You are viewing an older version of this section. View current production version.
Join the MemSQL Community Today
Get expert advice, develop skills, and connect with others.

Filters

A filter file can be used to replicate only a specified subset of source data.

Use --filter <filter_file> to specify the desired filter file. If this parameter is not specified, all source data that the user can access at the source is replicated to the destination.

Example:

./bin/replicate snapshot conf/conn/oracle.yaml conf/conn/memsql.yaml --filter filter/source_filter.yaml

The file is specified in YAML format using key-value pairs. The following describes the YAML keys and values.

  • allow: Use this to specify the database, collections, and documents to replicate in snapshot mode.
    • - catalog: Specify the source catalog/database to replicate.
    • schema: Specify the source database schema to replicate. Each schema must have a separate entry.
    • types: [TABLE]
    • allow:
      • <table_name>: Specify the table name. Each table within the database must be a separate entry.
        • allow: The list of columns in this table that will be replicated. If not specified, all columns will be replicated.
        • conditions: The predicate to use for filtering the data while it’s extracted from the source. You may specify the exact SQL predicate that Replicate will use while extracting data.

Typically, for databases that support both catalog and schema, both must be specified for each schema.

Each rule specifies which object types to replicate. Currently, only TABLE objects can be replicated, while VIEW is currently not supported.

Each rule can either allow or block certain tables. Allowed tables must be specified as a map, whereas blocked tables must be specified as a list. If no tables have been explicitly allowed or blocked as a part of a specific rule, all tables in the corresponding catalog/schema are implicitly allowed.

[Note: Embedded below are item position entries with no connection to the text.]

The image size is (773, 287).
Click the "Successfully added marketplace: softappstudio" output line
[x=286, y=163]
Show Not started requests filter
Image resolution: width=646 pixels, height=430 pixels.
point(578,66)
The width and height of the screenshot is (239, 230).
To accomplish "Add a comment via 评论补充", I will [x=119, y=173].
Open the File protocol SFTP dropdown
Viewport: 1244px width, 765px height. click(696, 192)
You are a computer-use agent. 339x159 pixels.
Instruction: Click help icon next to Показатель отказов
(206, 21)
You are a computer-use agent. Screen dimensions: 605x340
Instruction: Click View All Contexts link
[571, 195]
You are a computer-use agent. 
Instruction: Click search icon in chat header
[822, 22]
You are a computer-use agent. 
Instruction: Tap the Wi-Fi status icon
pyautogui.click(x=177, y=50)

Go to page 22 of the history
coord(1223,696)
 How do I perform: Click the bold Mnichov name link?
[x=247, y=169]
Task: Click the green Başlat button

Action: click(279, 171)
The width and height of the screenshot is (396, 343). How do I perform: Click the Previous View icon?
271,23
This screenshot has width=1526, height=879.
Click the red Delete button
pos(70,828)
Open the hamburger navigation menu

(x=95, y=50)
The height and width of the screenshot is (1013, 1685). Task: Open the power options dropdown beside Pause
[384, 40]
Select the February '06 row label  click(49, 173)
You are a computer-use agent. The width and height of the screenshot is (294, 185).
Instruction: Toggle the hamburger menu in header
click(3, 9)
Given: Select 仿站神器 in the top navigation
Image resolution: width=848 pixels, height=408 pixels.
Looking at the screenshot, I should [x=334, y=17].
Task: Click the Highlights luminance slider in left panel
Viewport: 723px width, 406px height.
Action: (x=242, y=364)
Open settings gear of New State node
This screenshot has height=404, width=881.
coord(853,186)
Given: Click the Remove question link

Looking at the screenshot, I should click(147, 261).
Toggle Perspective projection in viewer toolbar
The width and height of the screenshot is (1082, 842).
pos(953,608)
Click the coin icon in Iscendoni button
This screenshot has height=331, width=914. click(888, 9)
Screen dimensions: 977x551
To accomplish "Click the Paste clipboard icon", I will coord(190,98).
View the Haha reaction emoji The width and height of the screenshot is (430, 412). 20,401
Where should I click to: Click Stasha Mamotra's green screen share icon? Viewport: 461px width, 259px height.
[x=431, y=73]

Use the unlisted key to define behavior for tables that are neither explicitly allowed nor blocked. It can have two values: BLOCK or ALLOW. By default, this value is set to BLOCK, and can be changed to ALLOW to allow blocklist filtering.

For any allowed table, it’s possible to either allow or block specific columns. However, it’s not possible to simultaneously allow some columns while blocking others as it’s unclear how to handle columns that were neither explicitly allowed nor blocked.

File Format

# Multiple rules can be defined for different catalogs/schemas
allow:
# Catalog or schema can be omitted if not supported by the database
- catalog: <catalog_name>
  schema: <schema_name>
  # Object types that will be eligible for replication
  types: [TABLE, VIEW]
  # Tables that will be eligible for replication
  allow:
	<table_name>:
  	# Columns that will be eligible for replication
  	allow: [<column_name>, <column_name>, <column_name>]
	<table_name>:
  	# Columns that will NOT be eligible for replication
  	block: [<column_name>, <column_name>]
  # Tables that will NOT be eligible for replication
  block: [<table_name>, <table_name>]
  # Rule for all tables not explicitly allowed or blocked
  unlisted: BLOCK
- catalog: <catalog_name>
  schema: <schema_name>
  types: [TABLE, VIEW]
  allow:
	<table_name>:
  	allow: [<column_name>, <column_name>, <column_name>]
	<table_name>:
  	block: [<column_name>, <column_name>]
  block: [<table_name>, <table_name>]
  unlisted: BLOCK

Examples

General

allow:
- catalog: "io"
  schema: "test-org"
  types: [TABLE]
  allow:
    "users":
      allow: ["first_name", "last_name"]
    "roles":
      block: ["admin"]
  block: ["offices"]
  unlisted: ALLOW

In the above example:

  • Only the io.test-org schema is considered and only TABLE objects are replicated.
  • From the users table, only the first_name and last_name columns are replicated. Concurrently, all columns from the roles table are replicated, with the exception of the admin column.
  • The offices table is explicitly blocked and is excluded by the filter. Since unlisted is set to ALLOW, all tables that are neither explicitly allowed nor blocked are replicated.

Oracle

allow:
- schema : "tpch"
  types: [TABLE]
#  allow:
#	nation :
#	region :
#	part :
#	upplier :
#	partsupp :
#	orders :
#  	  allow: ["ORDERKEY", "COMMENTS", "LAST_UPDATE_TIME"]
#	customer:   	 
#	lineitem:
# 	lineitem1:
#  	  conditions: "orderkey > 1000"

Note: For Oracle, the schema key is used, while the catalog key is omitted.

MemSQL

allow:
- catalog : "tpch"
  types: [TABLE]
#  allow:
#	nation :
#	region :
#	MemSQL_part :
#	supplier :
#	partsupp :
#	MemSQL_orders :
#  	allow: ["orderkey", "comments", "last_update_time"]
#	parts_view:
#	partsupp_macro:
#	orders:
#  	conditions: "o_orderkey < 5000"

Note: For MemSQL, the catalog key is used, while the schema is omitted.